How can I see the rendered output of my objects.

tdrdtdrd Posts: 0
edited December 1969 in Hexagon Discussion

I've scanned the manual etc and also examined all the menus on the Hexagon program and I cannot see for the life of me - an option to render / view the object as it is without all those lines.

... and whilst I am on the subject of viewing objects, can you apply material effects to the surfaces in Hexagon or is that done later in Bryce - should I expect to model in white only surfaces?

Thank you in advance for your feedback.

Terry

Comments

  • edited December 1969

    tdrd said:
    ...I cannot see for the life of me - an option to render / view the object as it is without all those lines

    Hexagon doesn't have a rendering engine per se, but it will display a colored and textured model.

    To see your model without the mesh gridlines, you have to deselect it. Selecting all or part of your model shows the gridlines on the selected areas.

    ... and whilst I am on the subject of viewing objects, can you apply material effects to the surfaces in Hexagon or is that done later in Bryce - should I expect to model in white only surfaces?

    Look on the left-hand side of your work area, and click on the little blue arrow mark in the middle.

    This opens up the materials window, and here you can assign colors and/or texture maps to the various materials.

    Colors can be assigned to materials with or without the model being UV mapped, but to apply TEXTURE MAPS you must UV map the model first.
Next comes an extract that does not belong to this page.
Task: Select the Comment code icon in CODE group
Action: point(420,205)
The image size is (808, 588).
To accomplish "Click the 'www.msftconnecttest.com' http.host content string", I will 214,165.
    Probably the best way to see how this works is to get an OBJ file of a model that has already been mapped and textured. Load that model into hexagon and hexagon will load and assign the colors and textures from the OBJ file's MTL file.

  • RoygeeRoygee Posts: 2,247
    edited December 1969

    Hexagon doesn’t have a rendering engine per se, but it will display a colored and textured model.

    If you look way down in the bottom right corner there is a camera - that lets you do a render of the current view - the sphere next to it does this with ambient occlusion and the last two spheres in the fourth box from the right lets you do a view or render under different light conditions and with AA and shadows.

  • Wee Dangerous JohnWee Dangerous John Posts: 1,605
    edited December 1969

    You could export your object as an OBJ file and render it in Daz Studio, it is free at the moment so why not give it a try.